The 3 months correlation between Global and Global is 0.82. Overlapping area represents the amount of risk that can be diversified away by holding Global Equity Fund and Global Absolute Return in the same portfolio, assuming nothing else is changed. The correlation between historical prices or returns on Global Absolute Return and Global Equity is a relative statistical measure of the degree to which these equity instruments tend to move together. The correlation coefficient measures the extent to which returns on Global Equity Fund are associated (or correlated) with Global Absolute. Values of the correlation coefficient range from -1 to +1, where. The correlation of zero (0) is possible when the price movement of Global Absolute Return has no effect on the direction of Global Equity i.e., Global Equity and Global Absolute go up and down completely randomly.

Pair Corralation between Global Equity and Global Absolute

Assuming the 90 days horizon Global Equity Fund is expected to under-perform the Global Absolute. In addition to that, Global Equity is 2.51 times more volatile than Global Absolute Return. It trades about 0.0 of its total potential returns per unit of risk. Global Absolute Return is currently generating about 0.02 per unit of volatility. If you would invest  1,013  in Global Absolute Return on October 7, 2024 and sell it today you would earn a total of  18.00  from holding Global Absolute Return or generate 1.78% return on investment over 90 days.
Time Period3 Months [change]
DirectionMoves Together 
StrengthStrong
Accuracy100.0%
ValuesDaily Returns

Global Equity Fund  vs.  Global Absolute Return

 Performance 
       Timeline  
Global Equity 

Risk-Adjusted Performance

0 of 100

 
Weak
 
Strong
Very Weak
Over the last 90 days Global Equity Fund has generated negative risk-adjusted returns adding no value to fund investors. In spite of weak performance in the last few months, the Fund's technical and fundamental indicators remain fairly strong which may send shares a bit higher in February 2025. The current disturbance may also be a sign of long term up-swing for the fund investors.
Global Absolute Return 

Risk-Adjusted Performance

0 of 100

 
Weak
 
Strong
Very Weak
Over the last 90 days Global Absolute Return has generated negative risk-adjusted returns adding no value to fund investors. In spite of fairly strong forward indicators, Global Absolute is not utilizing all of its potentials. The current stock price disturbance, may contribute to short-term losses for the investors.

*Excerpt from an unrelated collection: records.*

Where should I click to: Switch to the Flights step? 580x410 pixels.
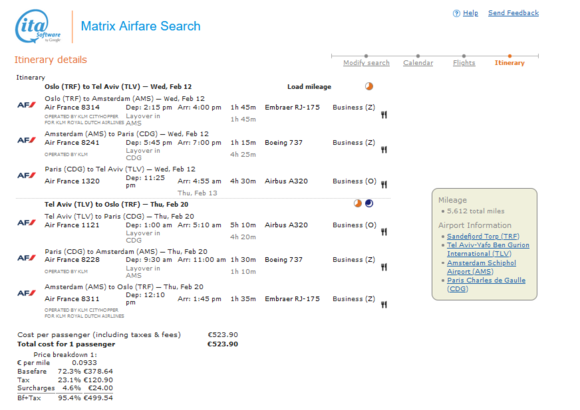pos(464,63)
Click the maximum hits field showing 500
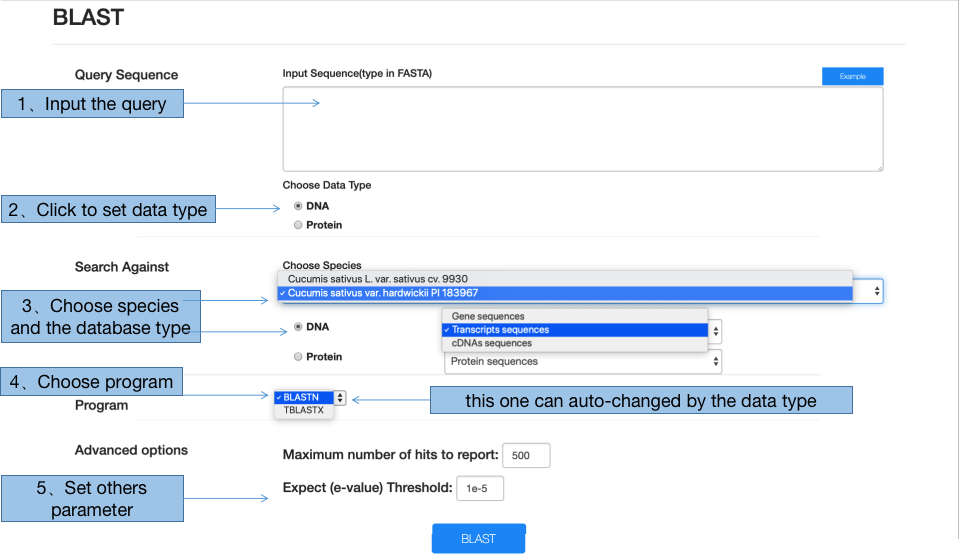959x557 pixels. pos(526,456)
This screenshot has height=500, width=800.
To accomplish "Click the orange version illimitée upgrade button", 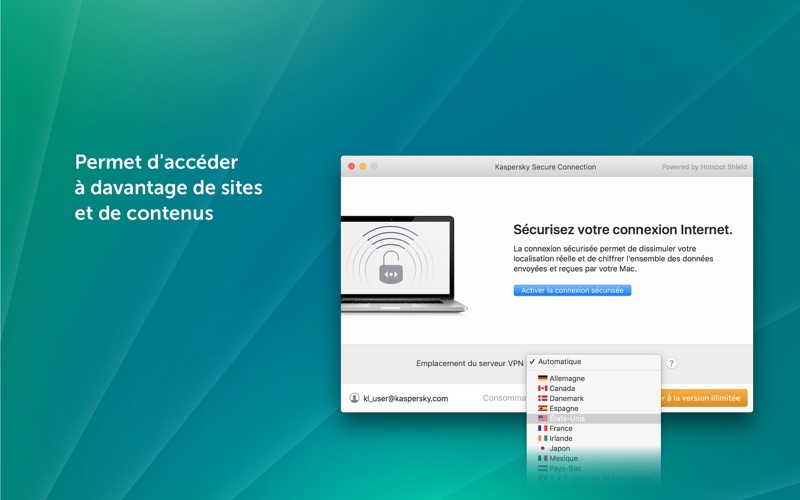I will [x=704, y=398].
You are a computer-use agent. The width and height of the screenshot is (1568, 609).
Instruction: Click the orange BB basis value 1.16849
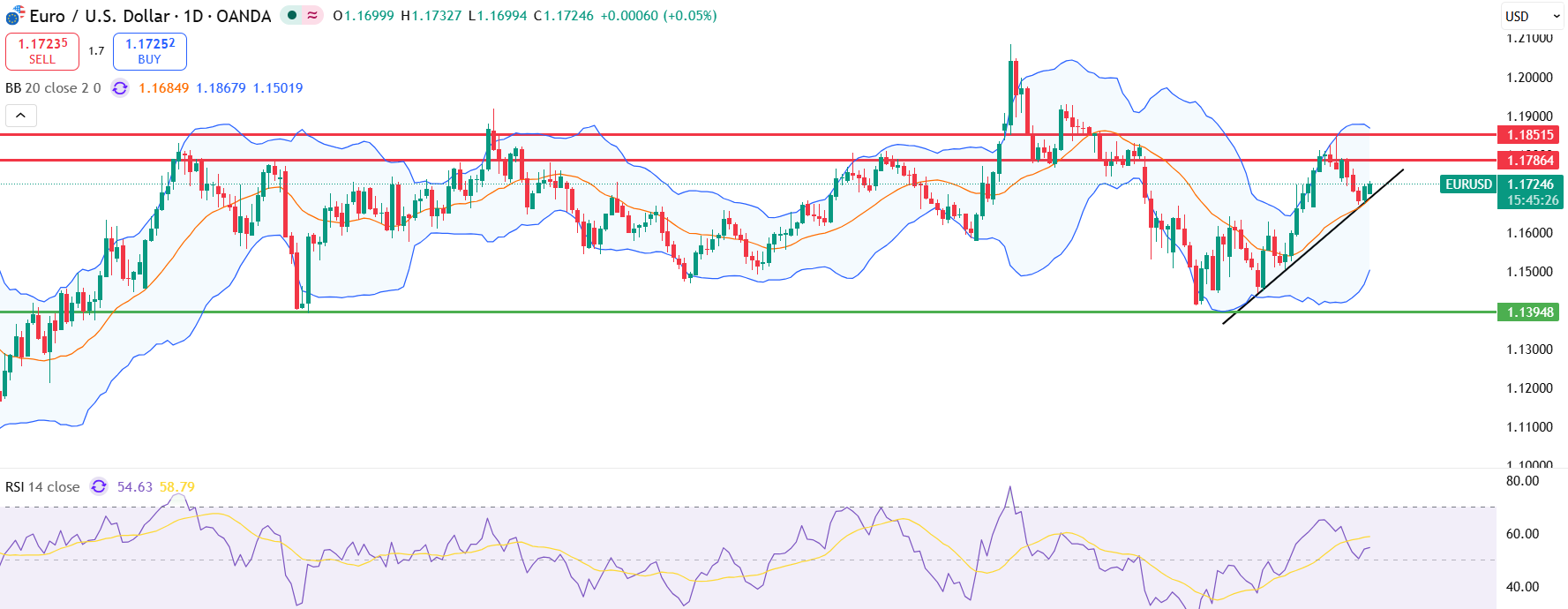click(x=163, y=88)
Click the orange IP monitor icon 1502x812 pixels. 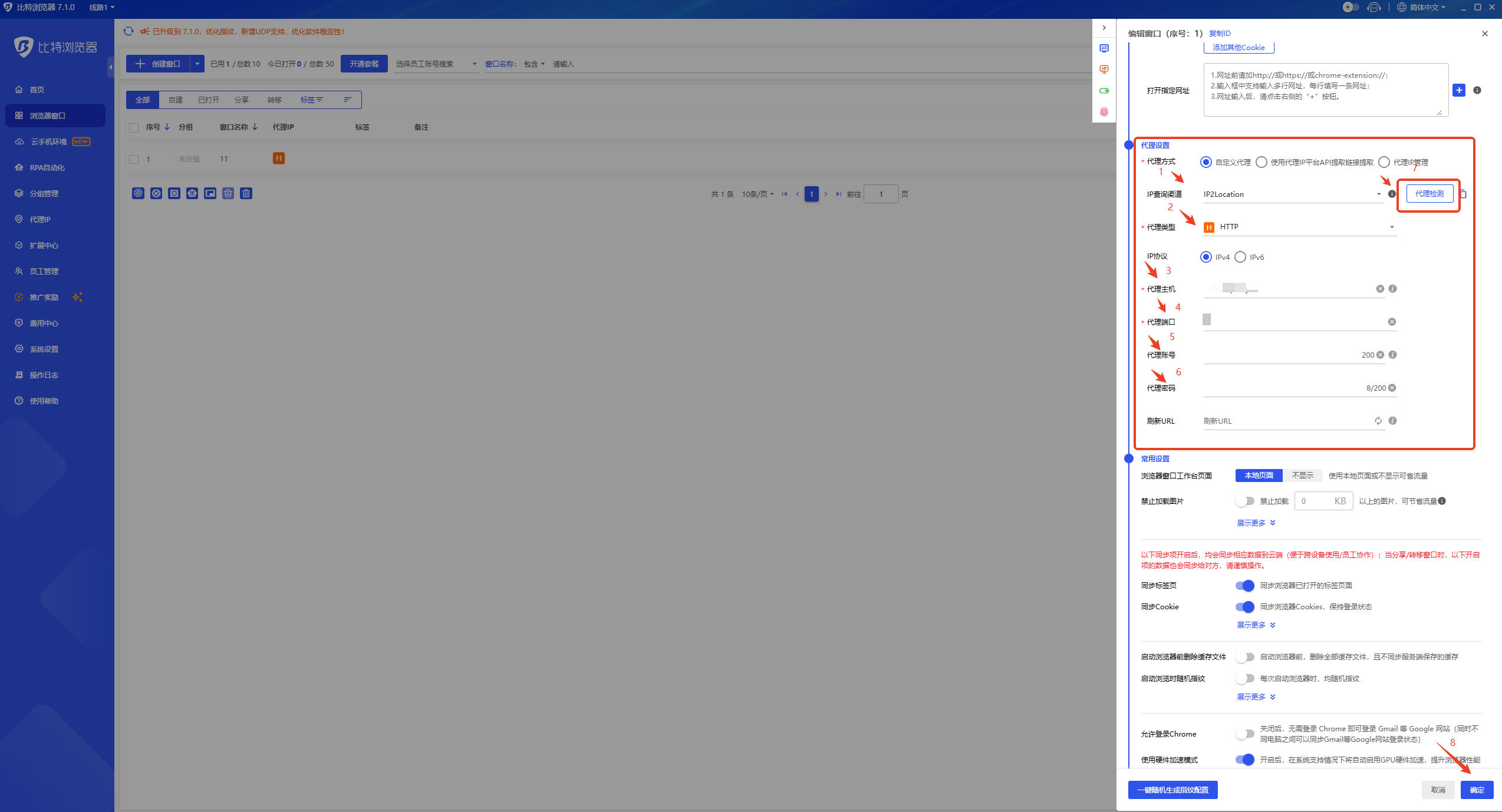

Global Equity and Global Absolute Volatility Contrast

   Predicted Return Density   
       Returns  

Pair Trading with Global Equity and Global Absolute

The main advantage of trading using opposite Global Equity and Global Absolute positions is that it hedges away some unsystematic risk. Because of two separate transactions, even if Global Equity position performs unexpectedly, Global Absolute can make up some of the losses. Pair trading also minimizes risk from directional movements in the market. For example, if an entire industry or sector drops because of unexpected headlines, the short position in Global Absolute will offset losses from the drop in Global Absolute's long position.
The idea behind Global Equity Fund and Global Absolute Return pairs trading is to make the combined position market-neutral, meaning the overall market's direction will not affect its win or loss (or potential downside or upside). This can be achieved by designing a pairs trade with two highly correlated stocks or equities that operate in a similar space or sector, making it possible to obtain profits through simple and relatively low-risk investment.
Check out your portfolio center.
Note that this page's information should be used as a complementary analysis to find the right mix of equity instruments to add to your existing portfolios or create a brand new portfolio. You can also try the Odds Of Bankruptcy module to get analysis of equity chance of financial distress in the next 2 years.